The weekend was wonderful. I owned it. I did so many wonderful things.
The best thing of all is that I am becoming relaxed in my own home by myself. This has never happened to me before in all my life.
As a child, I was constantly trying to please a mother who could not be pleased. My mind and my body never felt relaxed at home. Recently when he said that he was always miserable and that I was always happy, and that his job was to make me as miserable as he felt, did I realize that my mother was trying to do the same to me. She liked my brother because he was as miserable as she was. I coped with everything that life put in front of me. Most times, when I could, I lived outside the house.
This weekend, he tried and failed to do the same thing to me. I realized so many things. First, I understood that he is emotionally disturbed and there is no reason for what he does. I don't look for one. I never ask him what's wrong because the answer will be "YOU".
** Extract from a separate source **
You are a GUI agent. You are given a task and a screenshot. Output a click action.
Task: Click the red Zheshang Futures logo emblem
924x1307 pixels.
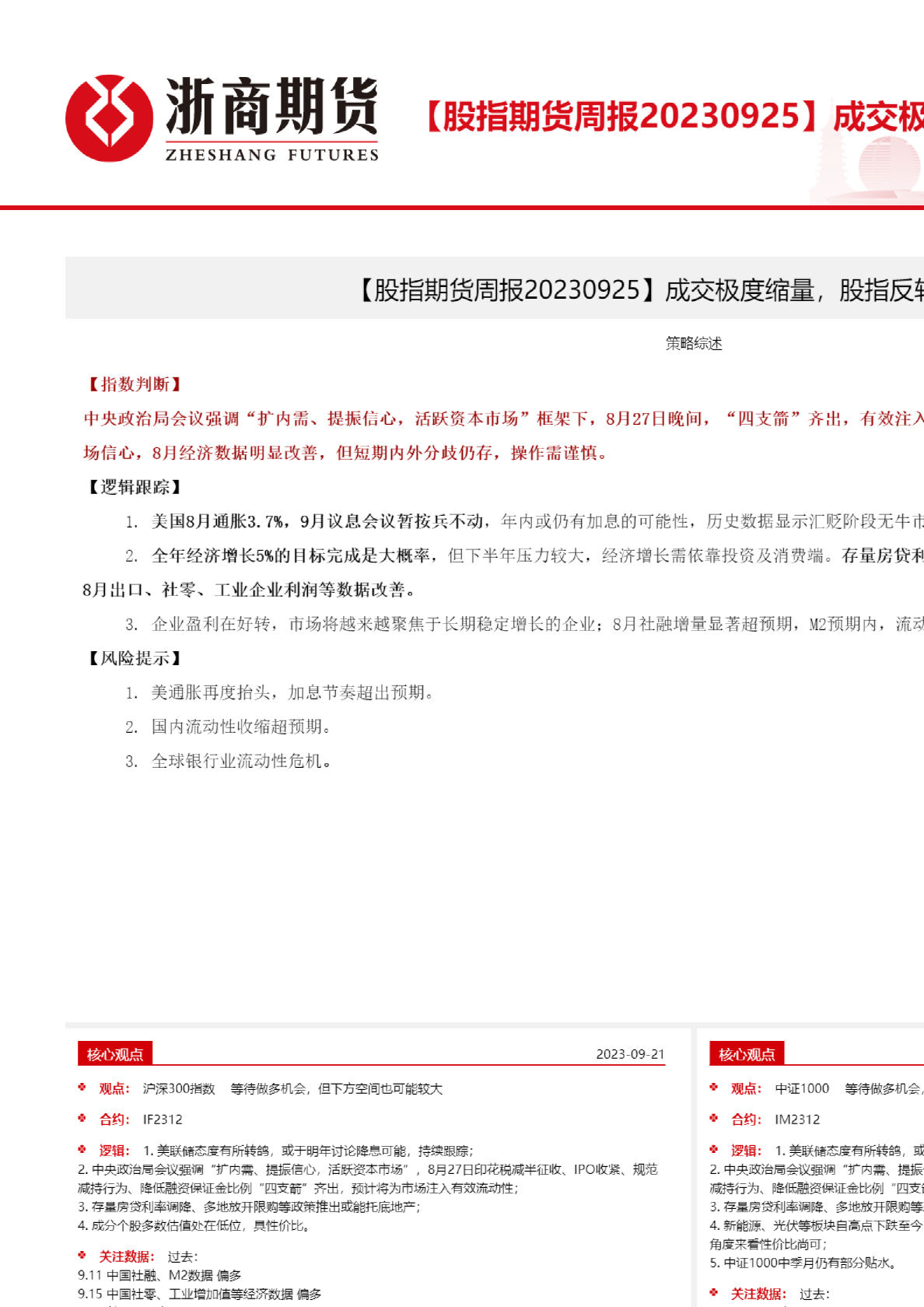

I restructured my weekend to my delight because I always make contingency plans. With the Artic blast of air in place, I walked Home Depot instead of outside. I invited him and the answer was that he had walked already. I went. When told we wouldn't be watching a Netflex film because he wanted to watch a television show, I read my wonderful book. I was relaxed because I had come from a yoga workshop.
The following day, I was asked if I was doing chores after walking and yoga to avoid him, I said that that these were my Sunday chores. I went to the butcher for thin chicken cutlets and when returned home discovered that there was no plan. Dinner would be in a local place. I elected to make my own dinner and it was delicious. He had to make his own. I read my book. Asked if I now wanted to now watch the film, I didn't because the finale of Boardwalk Empire was on. He offered to watch with me and I agreed but added that he might not understand it as he doesn't watch the show. He left the room and went to bed.
I came to work today in such a relaxed frame of mind. I am in charge of my life. I have a housekeeper which allows me to enjoy my life. I am calm and cool. I speak less and enjoy more.
I am grateful to the Almighty for this relaxed feeling!!!